A Phase I/II Study to Determine Safety and Efficacy of Arsenic Trioxide (Trisneox™) in Combination With Imatinib (STI571, Gleevec™) in Patients With Chronic Myelogenous Leukemia in Accelerated or Blastic Phase Disease or Ph+ Acute Lymphoblastic Leukemia

OBJECTIVES:

Primary

- Determine the maximum tolererated dose of arsenic trioxide when administered with
imatinib mesylate in patients with accelerated or blastic phase chronic myelogenous
leukemia or Philadelphia chromosome-positive acute lymphoblastic leukemia.

- Determine the rate of complete morphologic remission in the bone marrow of patients
treated with this regimen.

OUTLINE: This is a phase I dose-escalation study of arsenic trioxide followed by a phase II
study.

- Phase I:

- Induction therapy: Patients receive oral imatinib mesylate once daily on days 1-35
(weeks 1-5) and arsenic trioxide IV over 1-4 hours on days 1-5, 8-12, 15-19, and
22-26 (weeks 1-4).

Patients undergo bone marrow evaluation on week 5. Patients achieving a morphologic
remission proceed to consolidation therapy. Patients not achieving morphologic remission
receive a second course of imatinib mesylate as above on weeks 6-10 and arsenic trioxide as
above on weeks 6-9. Patients are re-evaluated on week 10. Patients achieving morphologic
remission proceed to consolidation therapy. Patients not achieving a morphologic remission
are removed from study.

- Consolidation therapy: Patients receive oral imatinib mesylate as in induction therapy
on approximately weeks 6-11 (or weeks 11-16*) and arsenic trioxide IV over 1-4 hours on
days 1, 3, 5, 8, 10, 12, 15, 17, 19, 22, 24, and 26 (approximately weeks 6-9 OR weeks
11-14*).

Patients who remain in morphologic remission receive a second course of imatinib mesylate as
in induction therapy on approximately weeks 12-17 (or weeks 17-22*) and arsenic trioxide as
above (in consolidation therapy) on approximately weeks 12-15 (or weeks 17-20*).

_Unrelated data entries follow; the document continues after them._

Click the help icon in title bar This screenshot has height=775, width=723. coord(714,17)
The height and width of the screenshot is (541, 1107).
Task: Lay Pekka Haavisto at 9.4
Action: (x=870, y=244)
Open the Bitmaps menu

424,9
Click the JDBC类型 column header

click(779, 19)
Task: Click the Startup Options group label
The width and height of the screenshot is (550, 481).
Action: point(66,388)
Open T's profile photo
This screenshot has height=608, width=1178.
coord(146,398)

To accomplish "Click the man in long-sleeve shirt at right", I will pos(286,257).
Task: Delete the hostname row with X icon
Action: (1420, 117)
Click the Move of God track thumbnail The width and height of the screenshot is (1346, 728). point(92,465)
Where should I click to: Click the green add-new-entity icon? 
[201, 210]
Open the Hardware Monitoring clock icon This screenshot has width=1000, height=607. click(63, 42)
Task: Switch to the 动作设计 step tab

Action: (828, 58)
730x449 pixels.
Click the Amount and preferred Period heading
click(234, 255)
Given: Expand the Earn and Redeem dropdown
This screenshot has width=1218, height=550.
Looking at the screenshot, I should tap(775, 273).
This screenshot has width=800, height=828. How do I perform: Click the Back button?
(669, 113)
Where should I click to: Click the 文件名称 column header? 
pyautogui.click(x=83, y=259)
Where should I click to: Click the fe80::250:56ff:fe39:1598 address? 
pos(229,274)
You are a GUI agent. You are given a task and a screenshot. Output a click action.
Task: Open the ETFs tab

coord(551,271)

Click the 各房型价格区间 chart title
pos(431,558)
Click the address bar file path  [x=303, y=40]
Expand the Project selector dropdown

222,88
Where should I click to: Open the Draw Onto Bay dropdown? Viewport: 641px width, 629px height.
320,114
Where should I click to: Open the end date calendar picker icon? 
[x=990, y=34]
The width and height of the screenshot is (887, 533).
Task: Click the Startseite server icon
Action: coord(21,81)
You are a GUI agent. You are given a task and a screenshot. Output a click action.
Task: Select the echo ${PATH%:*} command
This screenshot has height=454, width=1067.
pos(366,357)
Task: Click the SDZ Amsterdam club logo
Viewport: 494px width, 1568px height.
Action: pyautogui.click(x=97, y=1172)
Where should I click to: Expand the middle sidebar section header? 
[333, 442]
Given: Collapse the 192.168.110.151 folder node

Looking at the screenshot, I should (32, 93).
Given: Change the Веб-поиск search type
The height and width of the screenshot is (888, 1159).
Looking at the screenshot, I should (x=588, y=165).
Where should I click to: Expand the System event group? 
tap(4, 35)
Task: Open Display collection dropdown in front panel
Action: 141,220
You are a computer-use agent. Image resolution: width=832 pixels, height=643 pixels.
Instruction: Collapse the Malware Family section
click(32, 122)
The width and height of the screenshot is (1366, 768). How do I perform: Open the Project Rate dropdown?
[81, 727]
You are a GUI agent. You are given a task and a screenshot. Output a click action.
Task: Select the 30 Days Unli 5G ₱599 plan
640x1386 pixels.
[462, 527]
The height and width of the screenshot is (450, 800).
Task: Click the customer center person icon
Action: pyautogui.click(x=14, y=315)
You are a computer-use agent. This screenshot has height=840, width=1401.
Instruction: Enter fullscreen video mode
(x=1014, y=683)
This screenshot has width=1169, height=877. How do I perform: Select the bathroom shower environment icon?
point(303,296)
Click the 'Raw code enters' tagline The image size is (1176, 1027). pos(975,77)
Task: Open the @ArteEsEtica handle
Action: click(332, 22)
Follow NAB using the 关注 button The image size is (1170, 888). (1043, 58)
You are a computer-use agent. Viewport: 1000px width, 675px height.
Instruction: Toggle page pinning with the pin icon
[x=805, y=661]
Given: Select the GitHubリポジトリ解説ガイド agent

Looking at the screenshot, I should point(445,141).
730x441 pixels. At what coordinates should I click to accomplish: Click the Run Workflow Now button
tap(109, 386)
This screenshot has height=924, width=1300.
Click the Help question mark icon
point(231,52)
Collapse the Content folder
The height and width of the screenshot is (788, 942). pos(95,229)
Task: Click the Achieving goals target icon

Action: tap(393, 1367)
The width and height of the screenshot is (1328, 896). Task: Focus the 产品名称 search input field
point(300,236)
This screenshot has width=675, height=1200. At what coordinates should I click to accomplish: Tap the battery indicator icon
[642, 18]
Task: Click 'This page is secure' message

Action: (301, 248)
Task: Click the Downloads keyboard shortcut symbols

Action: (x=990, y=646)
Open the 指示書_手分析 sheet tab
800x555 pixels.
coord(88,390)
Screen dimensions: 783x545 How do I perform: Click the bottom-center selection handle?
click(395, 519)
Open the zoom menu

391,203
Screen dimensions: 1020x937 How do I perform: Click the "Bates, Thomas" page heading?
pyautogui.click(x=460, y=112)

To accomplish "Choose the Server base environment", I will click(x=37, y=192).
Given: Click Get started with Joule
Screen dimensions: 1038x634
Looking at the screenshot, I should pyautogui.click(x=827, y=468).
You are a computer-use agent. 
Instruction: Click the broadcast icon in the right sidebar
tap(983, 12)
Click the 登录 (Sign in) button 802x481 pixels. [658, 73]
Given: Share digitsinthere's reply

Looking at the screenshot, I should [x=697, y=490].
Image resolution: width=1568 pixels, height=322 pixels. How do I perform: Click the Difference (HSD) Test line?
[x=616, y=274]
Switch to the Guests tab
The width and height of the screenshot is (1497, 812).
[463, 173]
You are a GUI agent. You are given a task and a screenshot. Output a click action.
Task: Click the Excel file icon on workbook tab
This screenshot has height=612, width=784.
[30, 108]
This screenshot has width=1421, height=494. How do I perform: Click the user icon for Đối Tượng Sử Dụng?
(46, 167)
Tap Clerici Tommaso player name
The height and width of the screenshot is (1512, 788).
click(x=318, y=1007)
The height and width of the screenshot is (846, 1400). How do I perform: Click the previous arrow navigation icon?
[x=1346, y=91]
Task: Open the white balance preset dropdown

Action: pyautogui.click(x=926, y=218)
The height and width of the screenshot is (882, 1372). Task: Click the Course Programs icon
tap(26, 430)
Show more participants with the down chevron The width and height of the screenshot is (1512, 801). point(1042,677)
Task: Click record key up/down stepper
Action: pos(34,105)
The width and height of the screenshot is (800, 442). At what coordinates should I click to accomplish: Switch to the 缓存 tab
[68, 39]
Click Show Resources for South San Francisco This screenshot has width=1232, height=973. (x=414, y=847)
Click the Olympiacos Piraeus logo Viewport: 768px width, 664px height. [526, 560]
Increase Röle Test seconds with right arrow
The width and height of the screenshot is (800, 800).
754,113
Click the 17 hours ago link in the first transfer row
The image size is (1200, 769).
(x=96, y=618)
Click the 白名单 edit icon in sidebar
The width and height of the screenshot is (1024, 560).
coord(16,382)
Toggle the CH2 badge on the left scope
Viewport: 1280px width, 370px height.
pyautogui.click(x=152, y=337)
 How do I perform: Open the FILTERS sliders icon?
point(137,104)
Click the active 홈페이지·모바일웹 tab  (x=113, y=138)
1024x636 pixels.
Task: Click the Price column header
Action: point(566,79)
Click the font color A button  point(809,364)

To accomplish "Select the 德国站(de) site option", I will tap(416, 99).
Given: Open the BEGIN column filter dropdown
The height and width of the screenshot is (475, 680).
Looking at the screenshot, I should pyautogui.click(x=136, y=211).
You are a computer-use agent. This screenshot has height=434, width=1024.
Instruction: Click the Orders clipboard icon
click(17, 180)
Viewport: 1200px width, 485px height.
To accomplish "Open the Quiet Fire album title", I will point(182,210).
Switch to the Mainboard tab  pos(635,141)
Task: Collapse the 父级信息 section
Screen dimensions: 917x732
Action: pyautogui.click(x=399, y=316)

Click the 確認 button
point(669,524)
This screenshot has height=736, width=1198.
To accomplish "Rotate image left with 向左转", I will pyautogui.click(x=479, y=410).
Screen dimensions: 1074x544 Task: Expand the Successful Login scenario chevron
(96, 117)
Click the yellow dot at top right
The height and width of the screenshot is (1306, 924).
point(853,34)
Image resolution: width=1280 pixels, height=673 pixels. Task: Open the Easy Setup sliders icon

NOTE: *For patients who receive a second course of induction therapy

Cohorts of 6 patients receive escalating doses of arsenic trioxide until the maximum
tolerated dose (MTD) is determined. The MTD is defined as the dose preceding that at which 2
of 6 patients experience dose-limiting toxicity.

- Phase II: Patients receive arsenic trioxide at the MTD and imatinib mesylate as in
phase I.

Treatment in both phases continues in the absence of unacceptable toxicity or disease
progression.

After completion of consolidation therapy, patients may continue imatinib mesylate off study
at the discretion of the physician. Patients who become candidates for stem cell
transplantation at any time during the study are removed from study.

PROJECTED ACCRUAL: A total of 6-43 patients (6-12 for phase I and 37 [including 6 patients
from phase I] for phase II) will be accrued for this study within 2 years.